Theresa Bedell, in her mid-thirties, is a reporter at The World, lately so absorbed in her work as to have no social life. A girlfriend talks her into a blind date with Tony, a somewhat younger man. The two meet at a bar. He is attractive and, like herself, a University of Michigan graduate (though he does not know who Edith Wharton is). He is attentive, even solicitous, and Theresa accepts a dinner date.
There, however, things go awry. She realizes that Tony is a quirky dullard, and not for her. She leaves early, on the excuse of worrying about an article on Les Kennkat, an elderly director of sexual-exploitation movies, whom she must interview the next day. Tony is disappointed, but hopeful. He becomes insistent: keeps sending flowers, comes unsolicited to Theresa’s office, is always phoning (Theresa’s silly young assistant, Harriet, gives him her boss’s number), won’t take no for an answer. Meanwhile, the interview with Kennkat, an affable oaf with a breast fixation, is a bit of a comic fiasco, too.
At The World, Theresa has for editor Howard Siegel (he doesn’t know who William Dean Howells is), an amiable slave driver, divorced, and paternally solicitous. A younger colleague, Mercer Stevens, is a trifle overambitious and pushy but seemingly sympathetic, decent, and smart (he only doesn’t know that Bronson Alcott introduced Thoreau to Whitman).

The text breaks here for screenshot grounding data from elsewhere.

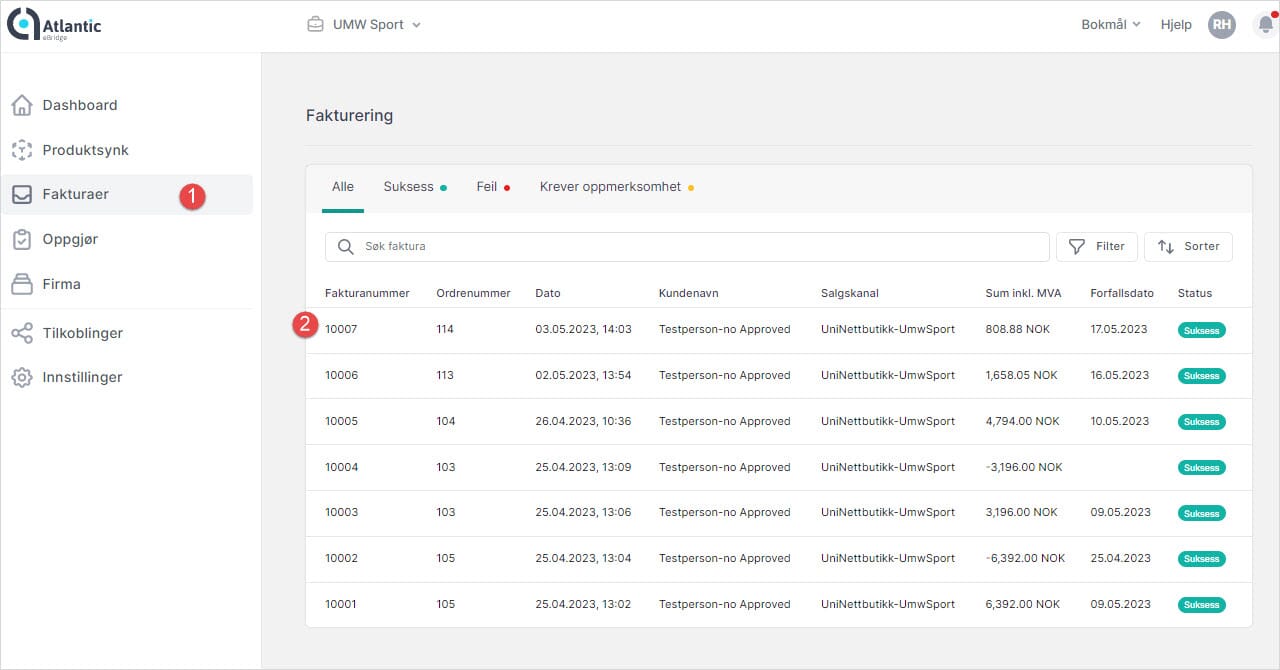Switch to the Feil tab
The image size is (1280, 670).
(x=492, y=187)
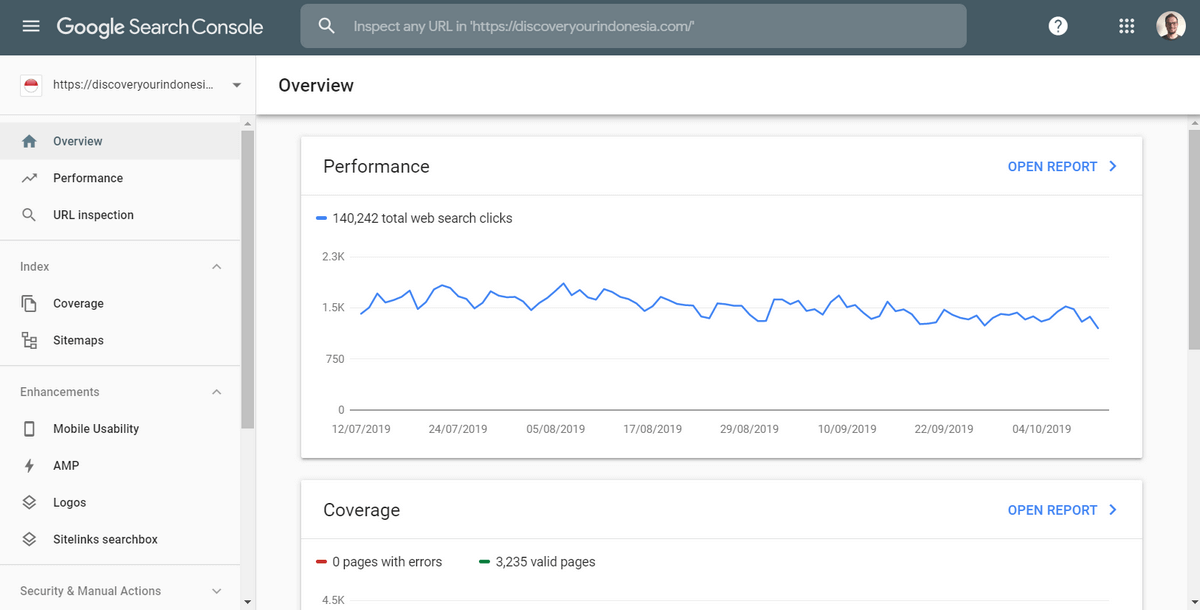Image resolution: width=1200 pixels, height=610 pixels.
Task: Click the Coverage pages icon
Action: [29, 304]
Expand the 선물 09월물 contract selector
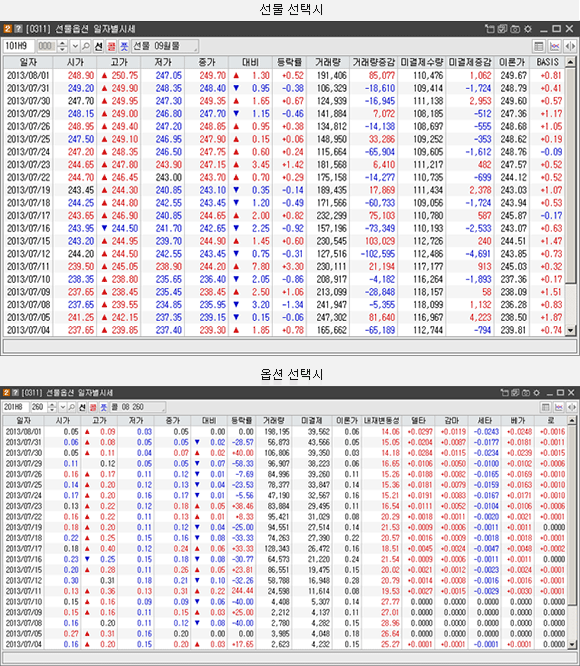Screen dimensions: 580x666 165,46
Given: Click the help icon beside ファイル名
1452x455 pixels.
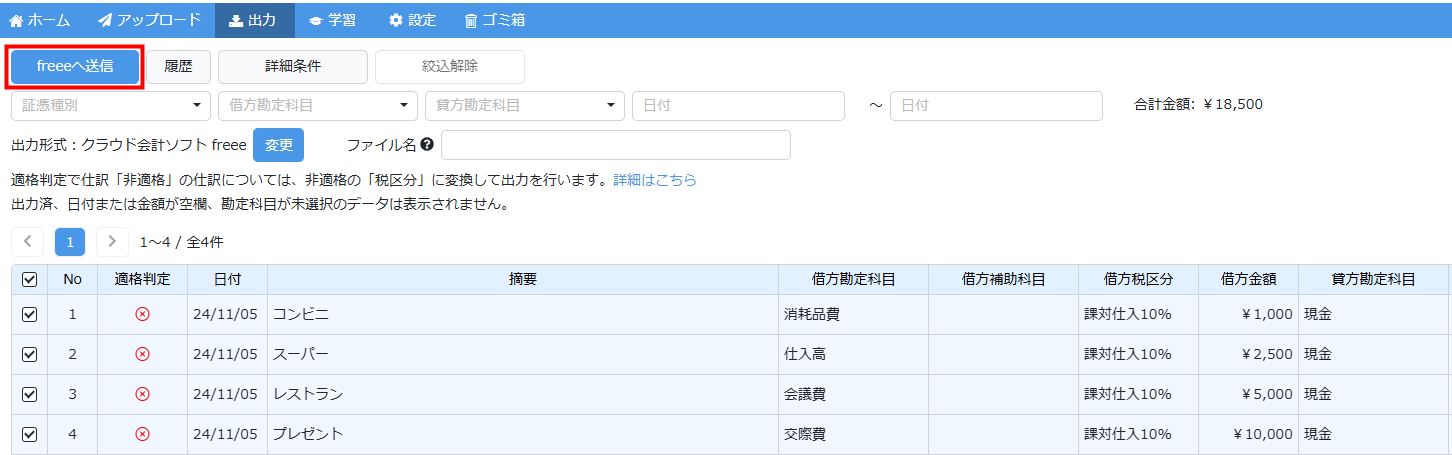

All these relationships, including that with Kennkat, will take surprising turns, mostly pleasant; only the Tony business escalates into nightmare.
I am told that television is full of stalker movies and discussions, which makes Gilman’s play stale. I don’t watch such TV and found Boy Gets Girl fresh enough. The characters are cannily drawn, the dialogue is witty, idiosyncratic, and incisive. There is genuine suspense and mounting terror and only in one respect some inauthenticity. Even though the policewoman Madeline Beck is believable, the depicted police procedure seems a bit implausible. Some police callousness and carelessness I will buy, but this excessive casualness comes too steep.
Totally persuasive, though, is Maggio’s staging and the cast’s cohesive ensemble work. That these Chicago actors are unfamiliar to us increases their credibility; but even without that, the performances are dazzlingly on target. Mary Beth Fisher’s Theresa admirably finds finely calibrated but compelling details throughout. Matt DeCaro is staunch and jovial as Howard, David Adkins aptly makes Mercer fallible despite all his right instincts, Shayna Ferm’s Harriet is idiotic in a very human way, and Ora Jones’s policewoman has the proper blend of jadedness and sympathy.
The two most difficult roles are Tony and Les Kennkat, who must provide the biggest, and yet believable, character revelations. Ian Lithgow does well enough by Tony, but Howard Witt portrays Les, a cartoon character of primary colors, with such inventively delicate shadings as to be a pure joy. All that plus excellent production values make this, whatever your reservations, rather better than TV watching.
Race
Directed by Barry Edelstein; starring Stephen Barker Turner. At the Classic Stage Company.
Boy Gets Girl
Directed by Lynne Meadow; starring Mary Beth Fisher. At the City Center.